Word and element pointing entries:
+===+

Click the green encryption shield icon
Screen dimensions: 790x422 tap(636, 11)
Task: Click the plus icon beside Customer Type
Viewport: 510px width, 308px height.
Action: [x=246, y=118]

+===+

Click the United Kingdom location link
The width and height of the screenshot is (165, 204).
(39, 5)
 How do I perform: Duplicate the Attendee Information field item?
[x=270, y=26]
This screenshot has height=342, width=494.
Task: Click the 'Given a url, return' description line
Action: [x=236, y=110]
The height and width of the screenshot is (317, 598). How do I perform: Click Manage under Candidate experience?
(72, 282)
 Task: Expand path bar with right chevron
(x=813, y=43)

+===+

# PROBLEM STATEMENT:
Copy the entries word for word, beginning with the line that contains "Task: Click the plus" and continuing through the line that contains "Action: [x=246, y=118]".

# FINISHED TASK:
Task: Click the plus icon beside Customer Type
Viewport: 510px width, 308px height.
Action: [x=246, y=118]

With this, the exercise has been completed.